11) Are there any neons on my car?
12) Do I have aftermarket non-functional air scoops on my car?
13) Do I have R racing seat covers?
14) Do I have R racing or NOS floormats?
15) Do I buy any of my "mods" at autozone?
16) Do I watch more than 30 minutes of anime a day?
17) Do I refuse to look at anything but Asian porn?

If you answered yes to any of these questions then you are a riceboy.

If any domestic guys answered yes to any of these questions then your car is pure oatmeal.


----------



## sunnydet90 (Sep 10, 2004)

SilviaRB25 said:


> *Take this test:*
> 
> Are you a Riceboy?
> 1) Do I hate a car just because it is American?
> ...


 what does buying performance parts off ebay have to do with being a ricer? FYI i got my KOYO radiator off ebay along with my 6-puck clutch?


----------



## SilviaRB25 (Aug 11, 2005)

sunnydet90 said:


> what does buying performance parts off ebay have to do with being a ricer? FYI i got my KOYO radiator off ebay along with my 6-puck clutch?

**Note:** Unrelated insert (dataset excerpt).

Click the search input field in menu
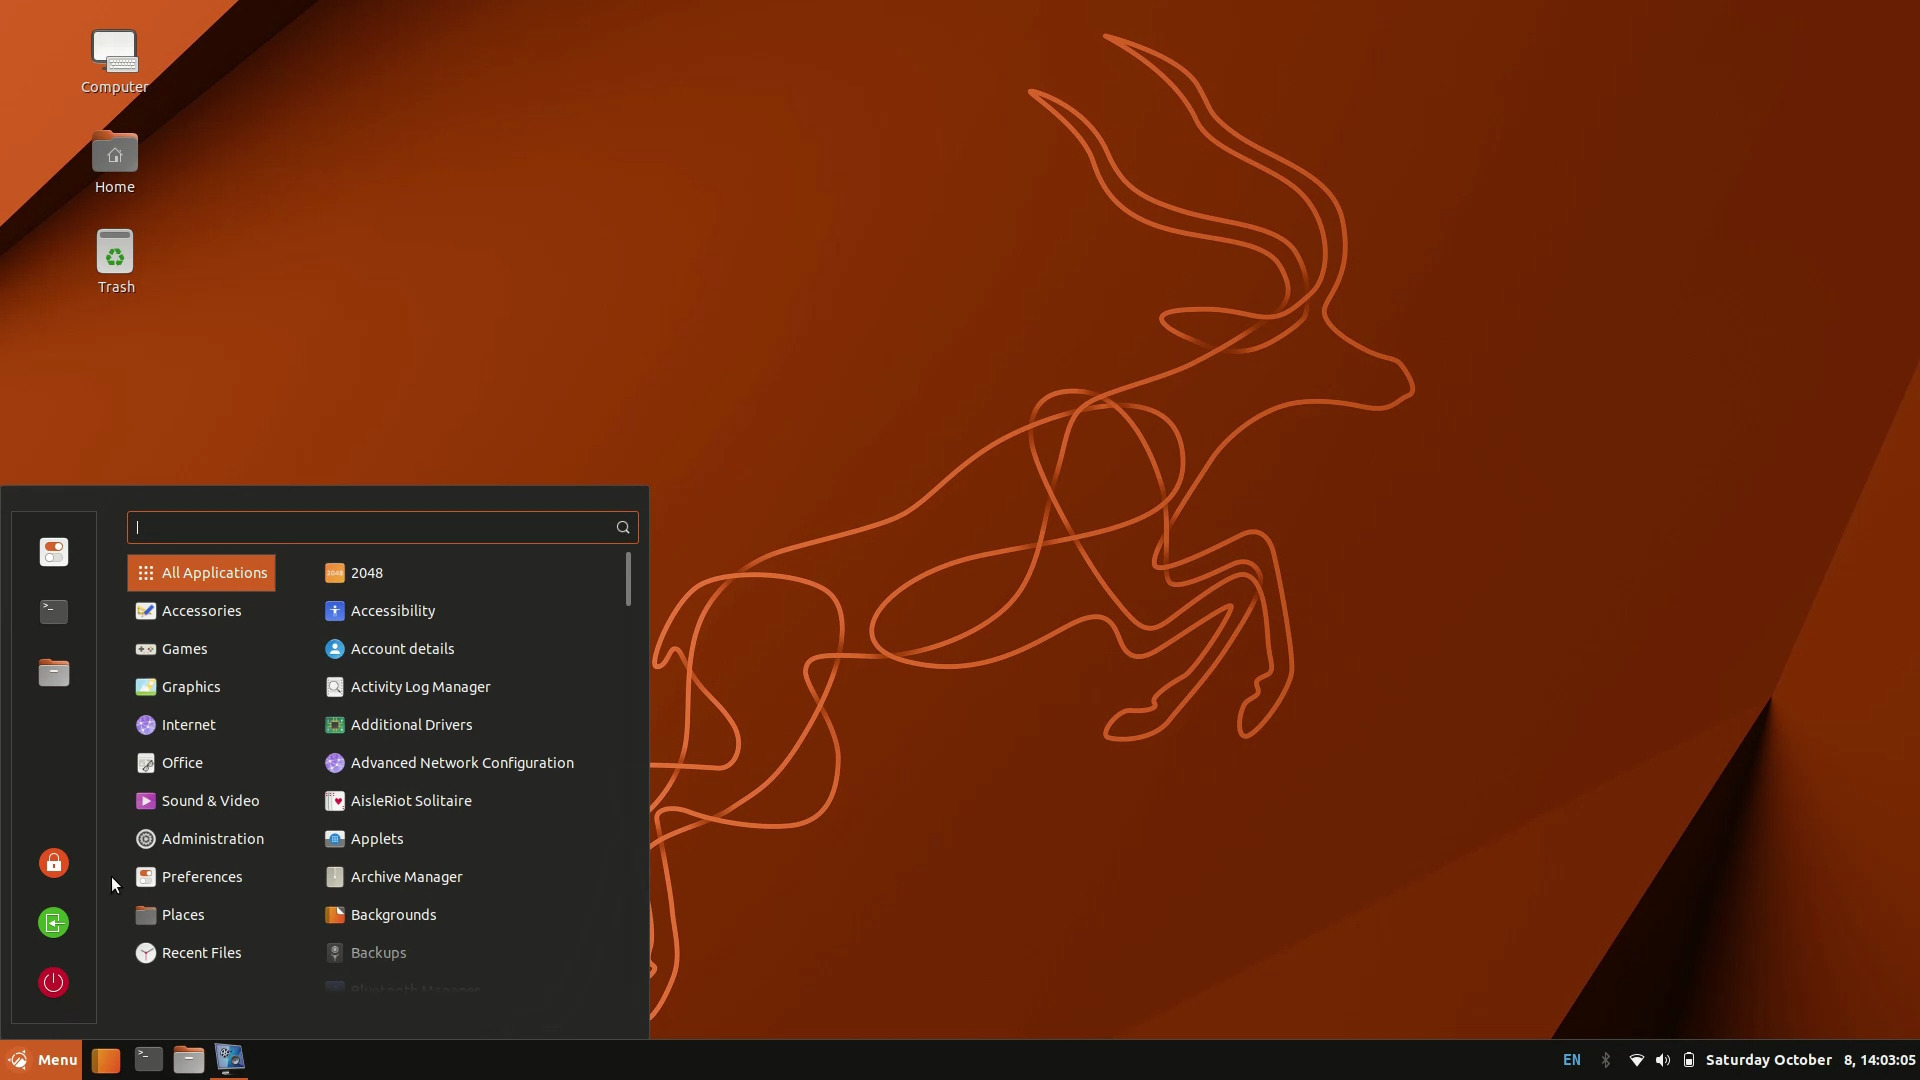 [x=381, y=526]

Not talking about name brand parts. I'm talking about those Stone mountain and street chrome manifolds, $10 intakes, .99 intake chip "mods", and $20 exhausts. Not to mention the low quality body kits sold by some sellers and the big aluminum wings. I am sure you guys know what I am talking about. 

For every "name brand" item on ebay there are 100 knock off pieces of junk!


----------



## sunnydet90 (Sep 10, 2004)

SilviaRB25 said:


> Not talking about name brand parts. I'm talking about those Stone mountain and street chrome manifolds, $10 intakes, .99 intake chip "mods", and $20 exhausts. Not to mention the low quality body kits sold by some sellers and the big aluminum wings. I am sure you guys know what I am talking about.
> 
> For every "name brand" item on ebay there are 100 knock off pieces of junk!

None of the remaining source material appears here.